■ **Brief**
Echo everything from the start of the data down through the line containing "The height and width of the screenshot is (654, 904).", including that line, word for word.

[Input for this task — start]

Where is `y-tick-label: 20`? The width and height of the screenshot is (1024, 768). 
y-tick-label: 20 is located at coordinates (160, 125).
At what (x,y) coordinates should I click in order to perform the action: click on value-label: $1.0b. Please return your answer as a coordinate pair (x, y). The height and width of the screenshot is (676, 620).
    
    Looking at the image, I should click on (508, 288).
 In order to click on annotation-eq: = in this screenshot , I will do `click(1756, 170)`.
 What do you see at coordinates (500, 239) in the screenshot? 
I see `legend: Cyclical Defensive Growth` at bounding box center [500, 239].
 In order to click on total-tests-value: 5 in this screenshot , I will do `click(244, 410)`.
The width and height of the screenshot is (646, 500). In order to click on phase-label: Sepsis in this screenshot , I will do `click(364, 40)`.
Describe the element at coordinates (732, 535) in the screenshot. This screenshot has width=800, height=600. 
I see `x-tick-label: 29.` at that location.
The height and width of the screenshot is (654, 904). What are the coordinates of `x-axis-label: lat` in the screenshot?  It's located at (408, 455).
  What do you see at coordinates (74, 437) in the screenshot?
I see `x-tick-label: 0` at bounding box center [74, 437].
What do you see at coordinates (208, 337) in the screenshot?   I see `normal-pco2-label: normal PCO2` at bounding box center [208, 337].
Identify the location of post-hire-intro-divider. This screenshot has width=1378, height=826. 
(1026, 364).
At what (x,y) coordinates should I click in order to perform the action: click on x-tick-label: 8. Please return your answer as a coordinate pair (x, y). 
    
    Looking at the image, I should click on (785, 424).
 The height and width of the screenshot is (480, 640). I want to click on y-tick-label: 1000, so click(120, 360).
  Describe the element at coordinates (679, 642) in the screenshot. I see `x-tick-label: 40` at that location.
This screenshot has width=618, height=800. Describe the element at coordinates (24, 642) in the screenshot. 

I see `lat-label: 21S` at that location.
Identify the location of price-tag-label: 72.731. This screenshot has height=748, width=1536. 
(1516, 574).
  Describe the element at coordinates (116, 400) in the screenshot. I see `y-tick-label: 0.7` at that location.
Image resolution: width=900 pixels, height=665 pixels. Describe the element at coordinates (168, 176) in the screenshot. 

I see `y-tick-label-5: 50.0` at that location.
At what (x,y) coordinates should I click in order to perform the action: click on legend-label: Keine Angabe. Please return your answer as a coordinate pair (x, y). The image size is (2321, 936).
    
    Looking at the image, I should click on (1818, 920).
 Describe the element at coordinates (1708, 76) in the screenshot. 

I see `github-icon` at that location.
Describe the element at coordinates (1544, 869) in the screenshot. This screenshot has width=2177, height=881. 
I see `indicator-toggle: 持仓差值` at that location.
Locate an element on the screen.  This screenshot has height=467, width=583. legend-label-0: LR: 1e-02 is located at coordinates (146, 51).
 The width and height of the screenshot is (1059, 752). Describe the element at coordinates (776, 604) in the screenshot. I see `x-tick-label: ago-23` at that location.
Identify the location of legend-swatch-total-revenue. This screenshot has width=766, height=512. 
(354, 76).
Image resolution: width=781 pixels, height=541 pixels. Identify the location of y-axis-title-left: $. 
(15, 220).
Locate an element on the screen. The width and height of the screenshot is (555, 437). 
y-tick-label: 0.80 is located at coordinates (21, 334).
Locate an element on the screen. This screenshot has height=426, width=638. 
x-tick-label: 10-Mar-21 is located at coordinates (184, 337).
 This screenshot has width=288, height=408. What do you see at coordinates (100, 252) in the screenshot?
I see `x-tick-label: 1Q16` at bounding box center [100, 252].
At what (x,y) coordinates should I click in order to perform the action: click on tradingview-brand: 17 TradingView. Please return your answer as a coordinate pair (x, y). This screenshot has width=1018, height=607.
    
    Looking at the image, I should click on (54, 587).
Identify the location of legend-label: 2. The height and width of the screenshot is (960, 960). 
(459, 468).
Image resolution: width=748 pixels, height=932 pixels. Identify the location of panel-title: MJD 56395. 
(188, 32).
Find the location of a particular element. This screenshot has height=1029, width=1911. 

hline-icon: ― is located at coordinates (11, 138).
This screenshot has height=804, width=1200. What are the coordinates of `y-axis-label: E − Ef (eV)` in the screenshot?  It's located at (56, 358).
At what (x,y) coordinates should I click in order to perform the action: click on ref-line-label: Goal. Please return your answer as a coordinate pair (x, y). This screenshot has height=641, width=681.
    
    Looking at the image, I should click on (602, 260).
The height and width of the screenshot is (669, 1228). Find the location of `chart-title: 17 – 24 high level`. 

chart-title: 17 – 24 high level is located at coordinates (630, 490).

[Input for this task — finish]

■ **Exercise solution**
Where is `y-tick-label: 20`? The width and height of the screenshot is (1024, 768). 
y-tick-label: 20 is located at coordinates (160, 125).
At what (x,y) coordinates should I click in order to perform the action: click on value-label: $1.0b. Please return your answer as a coordinate pair (x, y). The height and width of the screenshot is (676, 620).
    
    Looking at the image, I should click on (508, 288).
 In order to click on annotation-eq: = in this screenshot , I will do `click(1756, 170)`.
 What do you see at coordinates (500, 239) in the screenshot? 
I see `legend: Cyclical Defensive Growth` at bounding box center [500, 239].
 In order to click on total-tests-value: 5 in this screenshot , I will do `click(244, 410)`.
The width and height of the screenshot is (646, 500). In order to click on phase-label: Sepsis in this screenshot , I will do `click(364, 40)`.
Describe the element at coordinates (732, 535) in the screenshot. This screenshot has width=800, height=600. 
I see `x-tick-label: 29.` at that location.
The height and width of the screenshot is (654, 904). What are the coordinates of `x-axis-label: lat` in the screenshot?  It's located at (408, 455).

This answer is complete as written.